My apartment building's front door security system is designed so that each tenant's phone number is listed in the system, and, when a tenant has a guest, the visitor can look up the tenant's name in the building directory and dial a corresponding code for that tenant (usually the last four digits of that tenant's phone number). Once dialed, the system will call that tenant's phone, and, if the call is answered, it will connect the tenant's phone to the intercom in the antechamber where the visitor is standing, at which point the tenant can verify the visitor's identity and unlock the door by dialing '9' on their phone's keypad.

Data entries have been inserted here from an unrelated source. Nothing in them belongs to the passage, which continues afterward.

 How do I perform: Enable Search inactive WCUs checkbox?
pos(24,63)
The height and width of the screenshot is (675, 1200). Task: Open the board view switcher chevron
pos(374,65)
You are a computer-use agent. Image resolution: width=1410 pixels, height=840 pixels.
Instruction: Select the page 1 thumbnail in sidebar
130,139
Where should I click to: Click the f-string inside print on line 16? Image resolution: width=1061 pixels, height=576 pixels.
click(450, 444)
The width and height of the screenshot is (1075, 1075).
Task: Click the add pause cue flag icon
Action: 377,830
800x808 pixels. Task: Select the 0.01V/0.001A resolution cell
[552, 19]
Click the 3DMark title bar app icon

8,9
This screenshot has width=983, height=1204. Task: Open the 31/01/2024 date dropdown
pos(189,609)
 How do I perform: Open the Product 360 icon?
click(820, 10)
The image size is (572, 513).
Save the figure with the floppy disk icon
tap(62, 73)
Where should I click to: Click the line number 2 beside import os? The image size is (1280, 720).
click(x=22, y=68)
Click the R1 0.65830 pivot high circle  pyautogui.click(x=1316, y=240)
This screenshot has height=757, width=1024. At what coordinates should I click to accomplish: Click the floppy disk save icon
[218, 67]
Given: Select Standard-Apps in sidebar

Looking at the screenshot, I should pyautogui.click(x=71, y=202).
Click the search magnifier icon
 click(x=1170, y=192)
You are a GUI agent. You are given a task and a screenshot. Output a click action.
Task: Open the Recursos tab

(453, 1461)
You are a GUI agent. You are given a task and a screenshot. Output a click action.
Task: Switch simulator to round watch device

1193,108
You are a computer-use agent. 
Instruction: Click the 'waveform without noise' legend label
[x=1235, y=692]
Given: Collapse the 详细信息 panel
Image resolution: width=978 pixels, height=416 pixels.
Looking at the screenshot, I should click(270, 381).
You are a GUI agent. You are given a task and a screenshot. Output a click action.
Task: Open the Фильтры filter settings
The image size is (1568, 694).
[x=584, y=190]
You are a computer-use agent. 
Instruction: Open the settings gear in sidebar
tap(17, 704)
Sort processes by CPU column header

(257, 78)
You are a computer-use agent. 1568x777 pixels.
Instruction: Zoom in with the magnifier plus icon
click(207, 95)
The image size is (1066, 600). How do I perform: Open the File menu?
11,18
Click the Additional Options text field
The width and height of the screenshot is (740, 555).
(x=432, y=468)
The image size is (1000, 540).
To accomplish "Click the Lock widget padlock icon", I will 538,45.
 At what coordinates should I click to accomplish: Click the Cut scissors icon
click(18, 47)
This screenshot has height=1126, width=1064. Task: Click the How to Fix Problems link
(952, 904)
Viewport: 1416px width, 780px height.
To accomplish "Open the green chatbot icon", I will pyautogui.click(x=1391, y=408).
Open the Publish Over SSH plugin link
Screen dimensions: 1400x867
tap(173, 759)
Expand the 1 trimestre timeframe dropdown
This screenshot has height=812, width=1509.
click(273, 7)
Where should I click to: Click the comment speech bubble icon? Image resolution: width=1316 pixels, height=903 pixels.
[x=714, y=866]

In practice, what I've found is that, half of the time, visitors bypass this system altogether (by being let in by another resident coming in the door, or by the concierge, or by walking in as a pizza delivery person is walking out). In the cases where visitors do use the system to gain access, I'm indisposed, or my phone is across the room, or I need to wash my hands, and I can't answer the call.
This app is designed to handle these calls for me, by prompting the visitor for a passcode, then respoding with a '9' dialtone to let them in (or refusing them if the passcode is incorrect).
The name comes from "mellon", the Elvish word for friend that opens the doors to the Mines of Moria, and "nine", the DTMF digit that opens the doors to my apartment building.
mellonine uses envigor configuration for port and redis.
While most of the database security issues of the original application have been resolved by moving the configuration to stateless request parameters, there are still two holes:
- Requests are logged, meaning configuration details can still be discovered by gaining access to the logs (although the leaking of the passcodes can be mitigated by submitting a bcrypted hash of the passcode as "bcryptPasshash" instead of the plaintext "passcode" parameter).
- Unlock tokens are free to be read and set, meaning that, if you know a token is currently in the system and its identifier is sufficiently weak, you may find it via brute force and subsequently set it at will.
I consider both of these acceptable risks.